→ **Exercise data**:
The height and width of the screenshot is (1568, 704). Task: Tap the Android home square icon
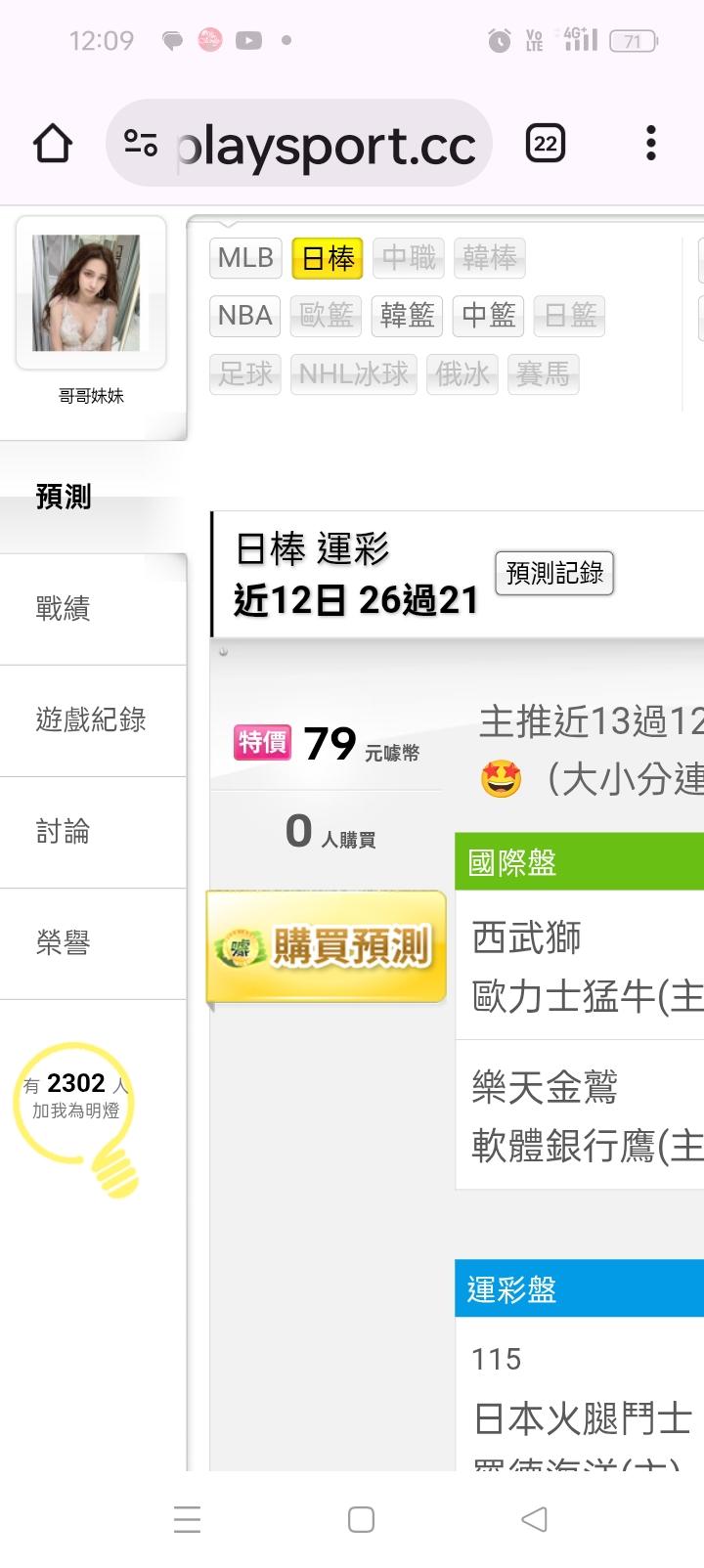pos(361,1518)
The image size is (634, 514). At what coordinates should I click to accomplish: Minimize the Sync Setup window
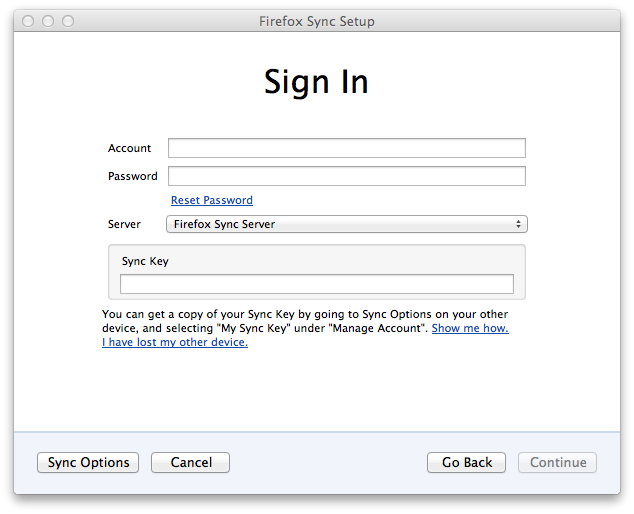click(48, 21)
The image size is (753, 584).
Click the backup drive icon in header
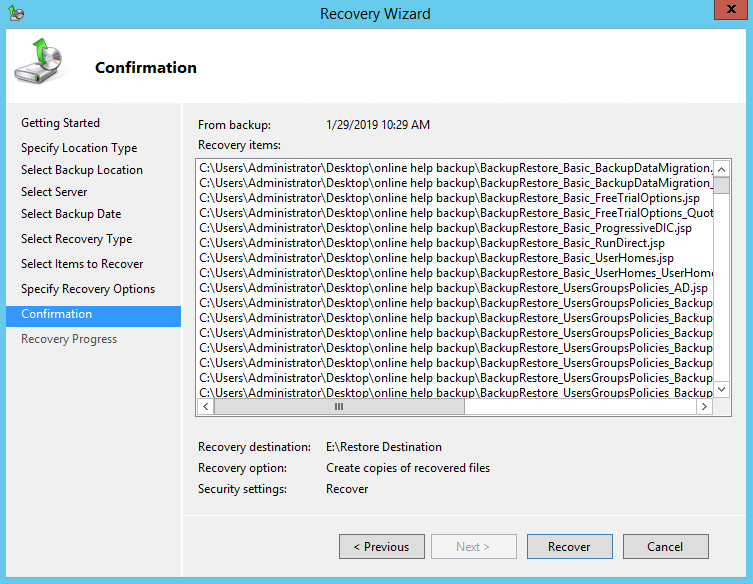click(x=37, y=62)
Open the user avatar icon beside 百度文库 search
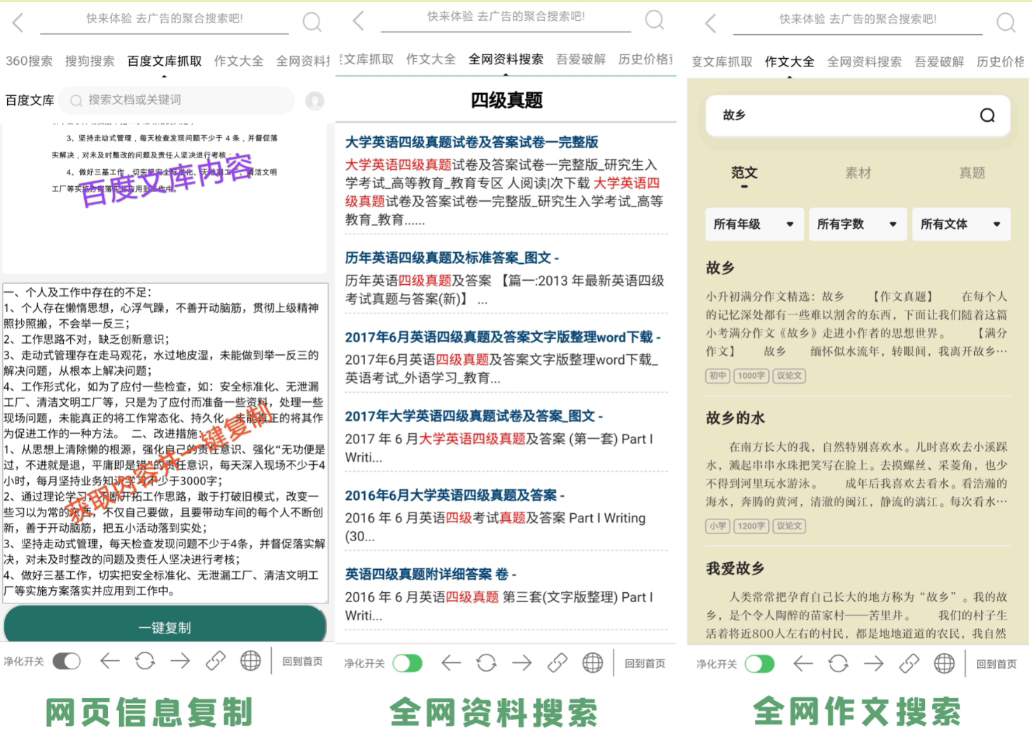The width and height of the screenshot is (1032, 732). pos(315,100)
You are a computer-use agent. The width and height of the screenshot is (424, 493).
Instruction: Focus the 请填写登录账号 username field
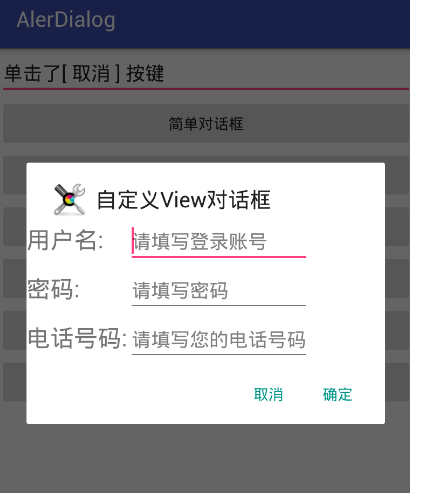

→ **Task directions**: Each line above should be returned exactly as it stands, minus any pictures.

→ **Answer section**:
The height and width of the screenshot is (1568, 704). Task: Tap the Android home square icon
pos(361,1518)
The image size is (634, 514). At what coordinates should I click to accomplish: Minimize the Sync Setup window
click(48, 21)
The image size is (753, 584).
Click the backup drive icon in header
click(x=37, y=62)
Open the user avatar icon beside 百度文库 search
The width and height of the screenshot is (1032, 732). pos(315,100)
You are a computer-use agent. The width and height of the screenshot is (424, 493).
Instruction: Focus the 请填写登录账号 username field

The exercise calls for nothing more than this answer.